Establishment of a lung cancer cell line A549 highly expressing DNA oxidative damage related repair gene hOGG1 / 第二军医大学学报

ABSTRACT

Objective: To establish a human lung cancer cell line A549 highly expressing human 8-oxoguanine-DNA glycosylase (hOGG1) by co-transfecting pcDNA 3.1 (+)/Myc-HisA-hOGG1 and PGL3 promoter, and to observe the biological behavior of the transfected cells. Methods: PcDNA3.1 (+)/Myc-His A-hOGG1 and PGL3 promoter were steadily co-transfected into A549 cells via mediation of Fu GENE 6 (transfected group); untransfected cells served as blank control and cells transfected with PGL3 + pcDNA3.1 (+)/Myc-HisA served as negative control. The hOGG1 mRNA expression in A549 cells was detected by Bio-luciferase activity and the hOGG1 protein expression by Western blotting analysis. Cells in the three groups were exposed to hyperoxia condition, and the morphological changes were observed by phase-contrast microscope. Comet cell rate and olive tail moment of cells were tested after different exposure periods. After exposure, the cells were incubated for 0, 60, 120, and 180 min, and the same indices were determined by modified comet assay; changes of DNA oxidative damage markers 8-hydroxy-desoxoguanosine (8-OHdG) was tested at the same time. Results: The bio-luciferase activity was stable in the co-transfected cells. Western blotting analysis showed that the expression of hOGG1 protein in co-transfected A549-T cells was significantly higher than those in the other two groups, indicating the successful establishment of hOGG1 highly expressing cells. Under the same hyperoxia condition, the morphological changes of transfected cells were greatly alleviated, and the Comet cell rate and olive tail moment of cells were obviously lower than those of the other two groups(P< 0.05).
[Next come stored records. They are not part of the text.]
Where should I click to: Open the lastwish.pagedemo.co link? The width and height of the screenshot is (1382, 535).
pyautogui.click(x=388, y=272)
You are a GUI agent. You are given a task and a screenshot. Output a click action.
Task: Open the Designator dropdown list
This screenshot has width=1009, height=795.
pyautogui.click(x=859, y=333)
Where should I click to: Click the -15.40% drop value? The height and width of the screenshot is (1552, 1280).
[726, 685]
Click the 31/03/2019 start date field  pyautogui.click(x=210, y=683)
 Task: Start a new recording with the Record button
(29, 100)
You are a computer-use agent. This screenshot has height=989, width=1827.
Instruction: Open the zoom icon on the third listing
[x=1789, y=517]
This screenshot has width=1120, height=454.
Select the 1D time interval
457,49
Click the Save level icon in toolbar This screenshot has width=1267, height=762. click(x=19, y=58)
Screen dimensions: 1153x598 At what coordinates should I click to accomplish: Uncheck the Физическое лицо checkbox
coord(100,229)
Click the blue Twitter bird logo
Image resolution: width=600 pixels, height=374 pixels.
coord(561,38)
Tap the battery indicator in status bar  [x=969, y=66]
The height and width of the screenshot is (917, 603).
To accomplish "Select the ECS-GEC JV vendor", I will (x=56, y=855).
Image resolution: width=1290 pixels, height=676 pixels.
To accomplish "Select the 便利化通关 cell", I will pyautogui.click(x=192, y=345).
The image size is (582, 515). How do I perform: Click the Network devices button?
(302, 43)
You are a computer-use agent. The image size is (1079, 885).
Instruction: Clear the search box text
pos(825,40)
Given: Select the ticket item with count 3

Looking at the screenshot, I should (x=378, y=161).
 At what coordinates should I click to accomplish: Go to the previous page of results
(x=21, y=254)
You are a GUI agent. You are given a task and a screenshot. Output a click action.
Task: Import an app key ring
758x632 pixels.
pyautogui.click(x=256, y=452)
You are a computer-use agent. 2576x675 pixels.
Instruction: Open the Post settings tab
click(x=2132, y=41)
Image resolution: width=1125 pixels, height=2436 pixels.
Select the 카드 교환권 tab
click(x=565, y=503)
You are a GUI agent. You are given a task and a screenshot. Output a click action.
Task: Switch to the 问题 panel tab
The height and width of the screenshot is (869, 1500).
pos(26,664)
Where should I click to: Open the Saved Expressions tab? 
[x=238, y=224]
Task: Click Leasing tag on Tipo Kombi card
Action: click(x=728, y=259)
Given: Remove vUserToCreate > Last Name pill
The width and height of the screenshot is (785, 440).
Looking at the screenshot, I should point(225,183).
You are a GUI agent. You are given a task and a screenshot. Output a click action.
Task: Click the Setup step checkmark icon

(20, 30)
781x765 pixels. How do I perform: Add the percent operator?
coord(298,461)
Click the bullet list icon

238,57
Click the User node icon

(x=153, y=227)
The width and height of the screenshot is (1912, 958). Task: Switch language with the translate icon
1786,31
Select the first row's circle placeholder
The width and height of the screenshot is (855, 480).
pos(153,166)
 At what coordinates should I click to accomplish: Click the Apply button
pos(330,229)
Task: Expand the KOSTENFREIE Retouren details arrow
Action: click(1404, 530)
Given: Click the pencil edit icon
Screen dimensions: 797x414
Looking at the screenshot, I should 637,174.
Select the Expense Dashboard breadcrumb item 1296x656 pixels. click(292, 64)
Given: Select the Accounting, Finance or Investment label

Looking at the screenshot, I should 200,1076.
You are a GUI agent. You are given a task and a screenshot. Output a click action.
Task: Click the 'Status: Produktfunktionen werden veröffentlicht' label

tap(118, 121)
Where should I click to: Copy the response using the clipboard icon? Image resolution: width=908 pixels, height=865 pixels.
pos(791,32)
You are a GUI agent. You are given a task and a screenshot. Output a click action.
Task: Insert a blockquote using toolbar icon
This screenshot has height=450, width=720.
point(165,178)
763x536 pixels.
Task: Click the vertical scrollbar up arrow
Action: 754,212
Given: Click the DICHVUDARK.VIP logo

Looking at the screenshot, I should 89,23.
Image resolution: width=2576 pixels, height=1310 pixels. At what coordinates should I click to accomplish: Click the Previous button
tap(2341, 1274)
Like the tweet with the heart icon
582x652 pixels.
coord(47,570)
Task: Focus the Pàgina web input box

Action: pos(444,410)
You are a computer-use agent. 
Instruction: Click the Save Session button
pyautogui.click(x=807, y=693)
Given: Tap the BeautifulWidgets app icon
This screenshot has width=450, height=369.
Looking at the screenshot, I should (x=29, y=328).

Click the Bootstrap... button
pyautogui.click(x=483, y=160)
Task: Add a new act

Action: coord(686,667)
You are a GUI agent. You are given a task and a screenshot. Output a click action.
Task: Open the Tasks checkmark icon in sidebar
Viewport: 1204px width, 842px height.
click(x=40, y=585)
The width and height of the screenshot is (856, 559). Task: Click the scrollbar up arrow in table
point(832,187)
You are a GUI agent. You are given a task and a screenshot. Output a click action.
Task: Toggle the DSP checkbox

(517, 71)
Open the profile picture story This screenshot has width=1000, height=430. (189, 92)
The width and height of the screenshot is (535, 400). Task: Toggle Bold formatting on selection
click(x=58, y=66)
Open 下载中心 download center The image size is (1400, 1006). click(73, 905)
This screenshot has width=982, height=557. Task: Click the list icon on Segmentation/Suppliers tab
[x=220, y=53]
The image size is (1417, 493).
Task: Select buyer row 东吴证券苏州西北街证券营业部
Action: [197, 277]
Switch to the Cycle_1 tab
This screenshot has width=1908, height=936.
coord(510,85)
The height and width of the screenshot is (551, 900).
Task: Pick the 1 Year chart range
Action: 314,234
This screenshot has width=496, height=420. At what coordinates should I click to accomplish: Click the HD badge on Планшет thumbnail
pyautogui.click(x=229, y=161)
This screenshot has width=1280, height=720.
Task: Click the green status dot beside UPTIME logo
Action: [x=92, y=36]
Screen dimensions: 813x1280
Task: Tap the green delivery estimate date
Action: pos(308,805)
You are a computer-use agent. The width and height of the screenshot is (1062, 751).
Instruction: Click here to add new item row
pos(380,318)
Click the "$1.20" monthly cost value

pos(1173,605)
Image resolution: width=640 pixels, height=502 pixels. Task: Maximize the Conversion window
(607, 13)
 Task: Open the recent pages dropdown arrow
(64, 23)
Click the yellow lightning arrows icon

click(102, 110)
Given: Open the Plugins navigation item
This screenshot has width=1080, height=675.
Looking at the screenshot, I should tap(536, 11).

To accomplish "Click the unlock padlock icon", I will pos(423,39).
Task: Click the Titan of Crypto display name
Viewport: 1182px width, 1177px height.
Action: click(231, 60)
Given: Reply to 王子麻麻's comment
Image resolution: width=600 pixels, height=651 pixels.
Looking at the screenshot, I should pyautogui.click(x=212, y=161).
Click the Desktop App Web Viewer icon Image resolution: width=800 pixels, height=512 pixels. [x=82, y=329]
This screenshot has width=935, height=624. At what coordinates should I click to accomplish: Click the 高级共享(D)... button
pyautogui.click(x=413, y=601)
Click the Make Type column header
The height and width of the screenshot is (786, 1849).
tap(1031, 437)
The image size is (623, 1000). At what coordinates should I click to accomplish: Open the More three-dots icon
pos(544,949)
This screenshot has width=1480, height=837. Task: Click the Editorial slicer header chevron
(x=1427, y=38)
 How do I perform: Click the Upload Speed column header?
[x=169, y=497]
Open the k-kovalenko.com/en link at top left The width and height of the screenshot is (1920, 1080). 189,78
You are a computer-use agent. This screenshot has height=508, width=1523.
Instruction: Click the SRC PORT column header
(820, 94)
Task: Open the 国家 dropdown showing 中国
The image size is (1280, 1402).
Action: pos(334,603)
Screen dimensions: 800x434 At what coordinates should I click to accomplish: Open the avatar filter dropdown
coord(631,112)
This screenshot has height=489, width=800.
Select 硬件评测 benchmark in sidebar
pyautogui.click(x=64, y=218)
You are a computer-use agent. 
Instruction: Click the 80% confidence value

Transfected A549-T cells had significantly increased ability of DNA repair and shorter repair time compared with cells in the other two groups (P<0.05). Furthermore, the level of 8-OHdG in transfected A549-T cells was significantly lower than those of the other two groups under the same hyperoxia condition, indicating a significantly higher ability of DNA damage resisting and repair (P<0.05). Conclusion: High hOGG1 expression can decrease the cell sensitivity to DNA damage and improve the repair ability of cells.